ASSIGNMENT ▸ When you set down the entries, keep every word exactly as it is but drop the pictures.

Records excerpted from a collection:
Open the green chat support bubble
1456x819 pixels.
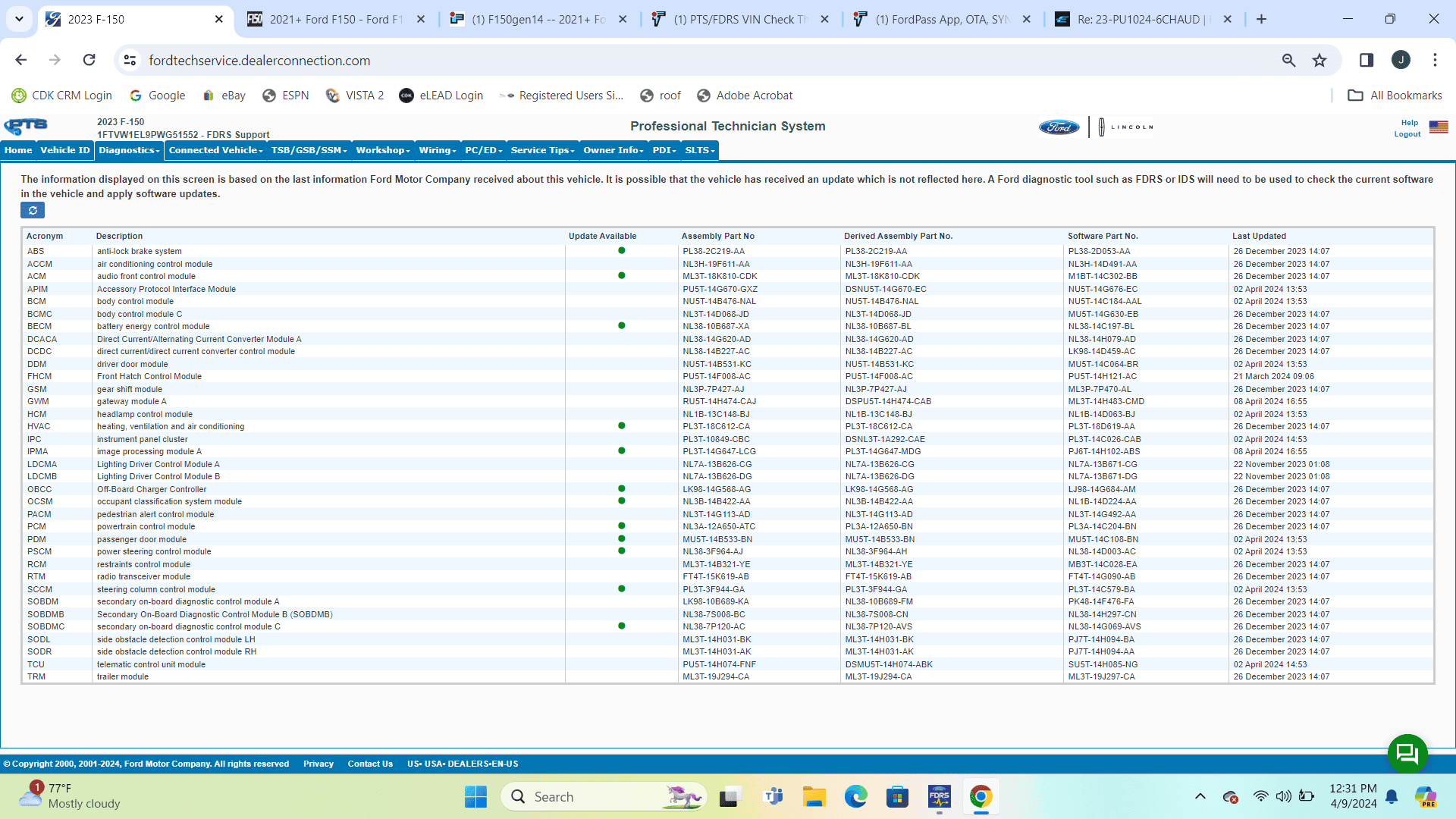(x=1407, y=753)

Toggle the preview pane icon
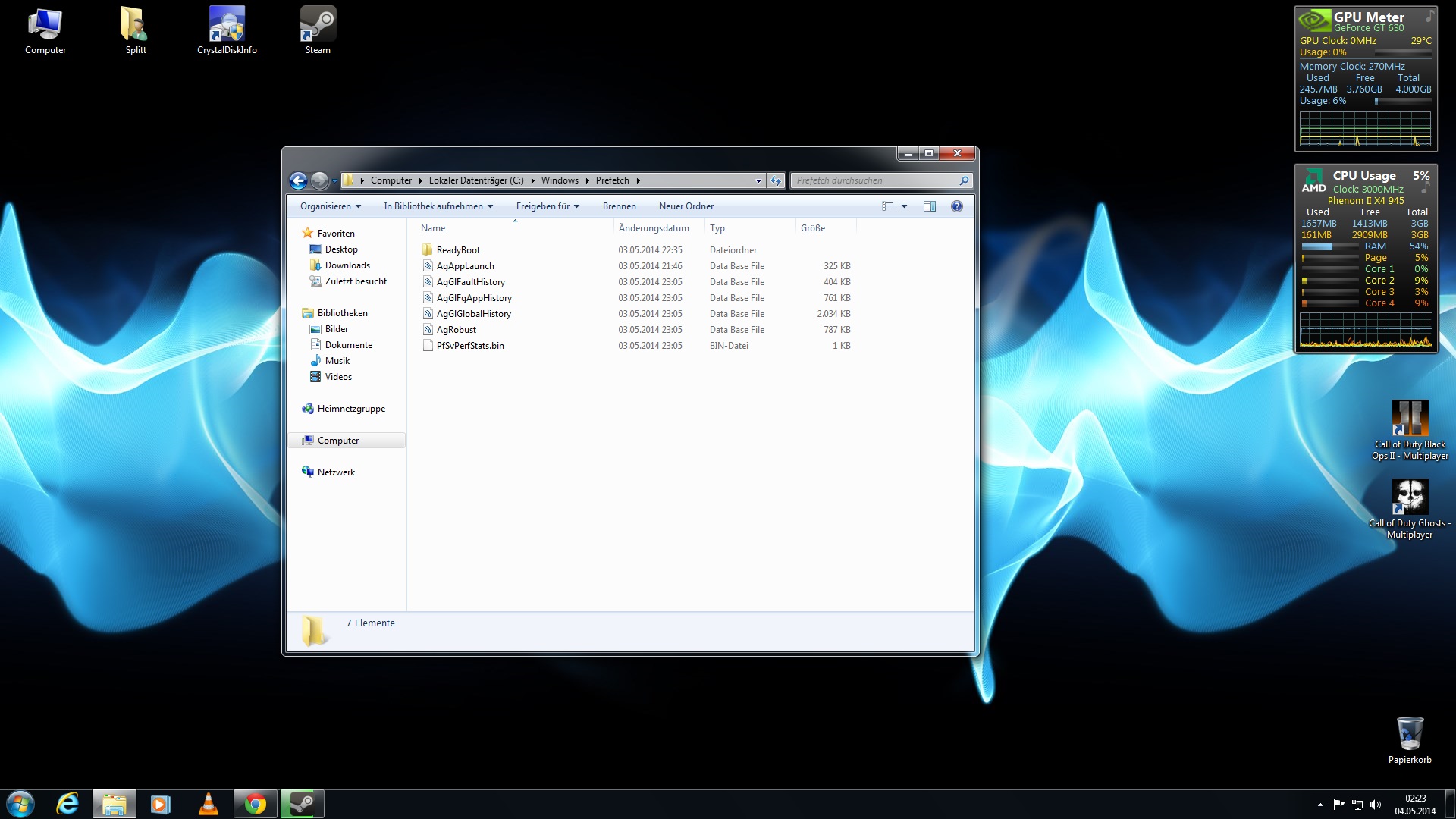click(x=929, y=206)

ANSWER SPACE ▸
Open the green chat support bubble
1456x819 pixels.
(x=1407, y=753)

Toggle the preview pane icon
click(x=929, y=206)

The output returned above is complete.